Better health is an obvious benefit. MenAfriVac reduced suspected meningitis cases by 57 percent in the overall population and more than 99 percent among vaccinated individuals.
Lower healthcare costs are another benefit. One study done in Togo found that the cold chain-related costs increased the per dose vaccine price up to 11-fold. The ability to ship the vaccines using the usual cold chain, but transporting them at ambient temperatures for the final few days cut the cost in half.
There are environmental benefits, too, such as reducing fuel consumption and greenhouse gas emissions. Cold chain transports consume 20 percent more fuel than non-cold chain shipping, due to refrigeration equipment, according to the International Trade Administration.

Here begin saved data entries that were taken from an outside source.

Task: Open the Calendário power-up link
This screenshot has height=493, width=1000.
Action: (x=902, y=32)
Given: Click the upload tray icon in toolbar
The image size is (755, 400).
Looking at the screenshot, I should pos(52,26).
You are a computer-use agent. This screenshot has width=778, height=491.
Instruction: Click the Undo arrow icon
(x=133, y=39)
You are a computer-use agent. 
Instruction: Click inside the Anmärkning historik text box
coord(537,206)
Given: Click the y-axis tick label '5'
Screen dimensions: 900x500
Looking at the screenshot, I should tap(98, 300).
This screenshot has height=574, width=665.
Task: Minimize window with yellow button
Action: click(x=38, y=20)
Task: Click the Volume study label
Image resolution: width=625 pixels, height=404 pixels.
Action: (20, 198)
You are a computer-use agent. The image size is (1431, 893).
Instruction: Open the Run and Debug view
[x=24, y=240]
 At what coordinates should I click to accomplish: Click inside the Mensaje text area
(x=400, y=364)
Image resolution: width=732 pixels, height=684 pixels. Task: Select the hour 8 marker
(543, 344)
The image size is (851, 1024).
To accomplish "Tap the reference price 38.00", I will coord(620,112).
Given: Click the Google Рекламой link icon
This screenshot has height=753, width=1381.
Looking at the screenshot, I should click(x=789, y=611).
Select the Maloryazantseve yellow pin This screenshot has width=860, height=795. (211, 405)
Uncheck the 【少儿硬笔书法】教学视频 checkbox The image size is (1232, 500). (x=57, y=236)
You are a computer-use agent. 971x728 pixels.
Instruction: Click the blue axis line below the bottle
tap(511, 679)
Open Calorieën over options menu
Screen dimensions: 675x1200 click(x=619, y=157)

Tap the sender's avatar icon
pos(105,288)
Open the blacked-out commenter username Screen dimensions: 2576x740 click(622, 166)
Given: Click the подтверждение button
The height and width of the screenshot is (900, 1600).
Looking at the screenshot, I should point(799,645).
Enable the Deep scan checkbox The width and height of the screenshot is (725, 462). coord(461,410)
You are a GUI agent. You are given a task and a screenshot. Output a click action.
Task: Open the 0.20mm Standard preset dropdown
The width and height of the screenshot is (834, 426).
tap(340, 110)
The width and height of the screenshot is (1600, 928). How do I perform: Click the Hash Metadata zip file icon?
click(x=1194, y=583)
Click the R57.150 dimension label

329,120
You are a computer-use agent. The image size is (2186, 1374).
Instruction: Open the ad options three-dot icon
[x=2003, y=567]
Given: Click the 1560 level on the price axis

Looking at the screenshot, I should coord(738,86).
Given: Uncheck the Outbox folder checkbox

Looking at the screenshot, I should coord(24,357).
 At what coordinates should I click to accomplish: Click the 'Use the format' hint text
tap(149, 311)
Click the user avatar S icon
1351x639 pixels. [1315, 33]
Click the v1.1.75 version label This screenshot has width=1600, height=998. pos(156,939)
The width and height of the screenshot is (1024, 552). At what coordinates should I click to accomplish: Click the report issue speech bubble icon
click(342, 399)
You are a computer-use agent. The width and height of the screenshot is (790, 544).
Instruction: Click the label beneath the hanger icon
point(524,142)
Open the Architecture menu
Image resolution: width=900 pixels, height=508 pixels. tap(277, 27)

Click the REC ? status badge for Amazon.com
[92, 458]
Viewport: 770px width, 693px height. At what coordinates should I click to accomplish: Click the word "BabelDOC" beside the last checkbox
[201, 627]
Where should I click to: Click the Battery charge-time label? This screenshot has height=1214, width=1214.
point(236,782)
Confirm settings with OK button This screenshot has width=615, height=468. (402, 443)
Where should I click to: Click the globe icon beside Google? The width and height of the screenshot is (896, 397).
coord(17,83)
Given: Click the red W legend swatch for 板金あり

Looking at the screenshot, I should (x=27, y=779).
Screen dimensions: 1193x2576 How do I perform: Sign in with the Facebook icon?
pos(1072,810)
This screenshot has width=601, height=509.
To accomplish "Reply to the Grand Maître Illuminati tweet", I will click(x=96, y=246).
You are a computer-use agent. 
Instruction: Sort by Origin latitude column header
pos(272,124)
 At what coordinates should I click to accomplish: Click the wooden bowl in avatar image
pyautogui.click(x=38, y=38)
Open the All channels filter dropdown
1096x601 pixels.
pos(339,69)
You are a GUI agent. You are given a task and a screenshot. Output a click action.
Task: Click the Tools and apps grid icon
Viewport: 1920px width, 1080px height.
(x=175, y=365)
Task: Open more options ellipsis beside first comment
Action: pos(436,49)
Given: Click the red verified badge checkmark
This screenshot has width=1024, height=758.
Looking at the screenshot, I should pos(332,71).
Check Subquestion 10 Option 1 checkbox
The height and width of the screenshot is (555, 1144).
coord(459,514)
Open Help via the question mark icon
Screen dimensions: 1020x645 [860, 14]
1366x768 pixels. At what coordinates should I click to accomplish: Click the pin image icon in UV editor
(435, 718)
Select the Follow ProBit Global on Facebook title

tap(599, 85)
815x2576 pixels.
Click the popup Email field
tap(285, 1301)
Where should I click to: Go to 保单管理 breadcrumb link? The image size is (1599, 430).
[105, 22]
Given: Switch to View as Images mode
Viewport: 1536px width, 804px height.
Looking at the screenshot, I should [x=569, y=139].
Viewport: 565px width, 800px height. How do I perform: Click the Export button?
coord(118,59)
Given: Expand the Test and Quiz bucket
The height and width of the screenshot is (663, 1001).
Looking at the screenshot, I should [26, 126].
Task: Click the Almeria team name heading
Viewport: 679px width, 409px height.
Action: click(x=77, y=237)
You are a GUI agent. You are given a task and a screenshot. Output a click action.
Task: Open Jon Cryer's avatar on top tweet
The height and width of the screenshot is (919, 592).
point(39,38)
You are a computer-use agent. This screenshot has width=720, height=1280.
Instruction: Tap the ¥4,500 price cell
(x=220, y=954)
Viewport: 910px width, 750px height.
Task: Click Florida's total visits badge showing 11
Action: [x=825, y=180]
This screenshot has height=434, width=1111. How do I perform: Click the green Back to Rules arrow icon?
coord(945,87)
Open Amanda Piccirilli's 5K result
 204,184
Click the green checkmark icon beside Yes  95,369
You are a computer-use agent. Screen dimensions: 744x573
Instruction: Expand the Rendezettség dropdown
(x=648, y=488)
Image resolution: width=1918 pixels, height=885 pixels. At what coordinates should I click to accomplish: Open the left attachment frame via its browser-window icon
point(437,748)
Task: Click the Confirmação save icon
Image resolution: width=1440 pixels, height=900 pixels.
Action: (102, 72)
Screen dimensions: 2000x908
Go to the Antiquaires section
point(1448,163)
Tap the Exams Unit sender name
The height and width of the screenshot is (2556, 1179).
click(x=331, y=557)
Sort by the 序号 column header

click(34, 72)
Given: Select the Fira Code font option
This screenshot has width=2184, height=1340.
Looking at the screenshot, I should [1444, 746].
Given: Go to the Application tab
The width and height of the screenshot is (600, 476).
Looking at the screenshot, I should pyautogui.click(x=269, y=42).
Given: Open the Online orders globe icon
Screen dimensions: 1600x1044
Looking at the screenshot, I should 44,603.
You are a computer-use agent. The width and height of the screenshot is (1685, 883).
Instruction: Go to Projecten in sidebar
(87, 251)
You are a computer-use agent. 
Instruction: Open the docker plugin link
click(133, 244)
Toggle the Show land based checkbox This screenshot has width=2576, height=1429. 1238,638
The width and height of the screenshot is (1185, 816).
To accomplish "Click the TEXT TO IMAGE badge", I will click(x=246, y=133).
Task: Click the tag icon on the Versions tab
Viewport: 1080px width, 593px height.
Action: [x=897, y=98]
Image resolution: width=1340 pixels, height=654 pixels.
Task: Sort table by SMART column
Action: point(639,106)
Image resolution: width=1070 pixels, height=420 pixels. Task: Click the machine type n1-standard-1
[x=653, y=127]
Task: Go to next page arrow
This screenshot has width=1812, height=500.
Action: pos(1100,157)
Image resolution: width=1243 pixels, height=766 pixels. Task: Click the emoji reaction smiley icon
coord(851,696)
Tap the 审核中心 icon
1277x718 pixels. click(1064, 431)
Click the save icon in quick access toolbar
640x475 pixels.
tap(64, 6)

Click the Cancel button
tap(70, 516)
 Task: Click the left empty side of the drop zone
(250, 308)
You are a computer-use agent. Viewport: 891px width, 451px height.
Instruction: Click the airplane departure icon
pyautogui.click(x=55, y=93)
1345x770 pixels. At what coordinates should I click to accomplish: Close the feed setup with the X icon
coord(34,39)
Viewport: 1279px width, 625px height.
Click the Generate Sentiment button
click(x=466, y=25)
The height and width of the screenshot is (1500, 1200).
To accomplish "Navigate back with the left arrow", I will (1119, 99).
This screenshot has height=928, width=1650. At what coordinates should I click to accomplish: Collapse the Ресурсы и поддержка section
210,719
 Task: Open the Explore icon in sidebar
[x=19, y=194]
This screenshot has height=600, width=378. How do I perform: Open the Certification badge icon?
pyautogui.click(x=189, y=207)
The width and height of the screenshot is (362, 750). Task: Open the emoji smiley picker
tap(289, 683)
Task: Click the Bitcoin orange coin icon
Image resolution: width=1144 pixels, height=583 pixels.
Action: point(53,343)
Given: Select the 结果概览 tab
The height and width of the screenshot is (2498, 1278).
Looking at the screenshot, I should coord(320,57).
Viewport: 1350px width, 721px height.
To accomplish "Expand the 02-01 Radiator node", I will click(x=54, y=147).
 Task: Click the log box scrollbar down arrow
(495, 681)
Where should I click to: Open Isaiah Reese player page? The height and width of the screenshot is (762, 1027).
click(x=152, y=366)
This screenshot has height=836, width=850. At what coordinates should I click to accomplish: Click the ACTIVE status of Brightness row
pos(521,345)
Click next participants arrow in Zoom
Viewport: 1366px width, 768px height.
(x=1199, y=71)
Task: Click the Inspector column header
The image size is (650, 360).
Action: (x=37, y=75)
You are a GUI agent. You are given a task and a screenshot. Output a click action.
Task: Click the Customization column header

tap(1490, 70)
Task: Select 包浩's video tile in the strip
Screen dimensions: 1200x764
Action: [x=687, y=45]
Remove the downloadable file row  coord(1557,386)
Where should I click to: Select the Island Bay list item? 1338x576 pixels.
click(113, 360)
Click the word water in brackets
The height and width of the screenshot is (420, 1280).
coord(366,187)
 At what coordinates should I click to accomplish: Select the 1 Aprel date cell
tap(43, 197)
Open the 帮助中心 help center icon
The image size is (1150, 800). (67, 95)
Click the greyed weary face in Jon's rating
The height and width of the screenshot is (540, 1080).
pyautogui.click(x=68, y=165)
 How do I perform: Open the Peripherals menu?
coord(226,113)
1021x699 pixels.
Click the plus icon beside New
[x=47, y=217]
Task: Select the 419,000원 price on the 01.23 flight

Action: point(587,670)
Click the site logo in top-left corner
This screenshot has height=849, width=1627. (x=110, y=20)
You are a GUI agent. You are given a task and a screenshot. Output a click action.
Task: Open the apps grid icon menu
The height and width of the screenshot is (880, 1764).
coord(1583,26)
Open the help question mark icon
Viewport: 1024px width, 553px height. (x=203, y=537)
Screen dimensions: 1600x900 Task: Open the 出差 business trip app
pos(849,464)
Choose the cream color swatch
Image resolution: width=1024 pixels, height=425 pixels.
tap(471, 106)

A study by researchers at Johns Hopkins University compared the greenhouse gas emissions of the new, oral Vaxart COVID-19 vaccine (which doesn’t require refrigeration) with four intramuscular vaccines (which require refrigeration or freezing). While the Vaxart vaccine is still in clinical trials, the study found that “up to 82.25 million kilograms of CO2 could be averted by using oral vaccines in the U.S. alone.” That is akin to taking 17,700 vehicles out of service for one year.
Although tardigrades’ protective proteins won’t be a component of biologic pharmaceutics for several years, scientists are proving that this approach is viable. They are hopeful that a day will come when vaccines and biologics can be delivered anywhere in the world without needing refrigerators or freezers en route.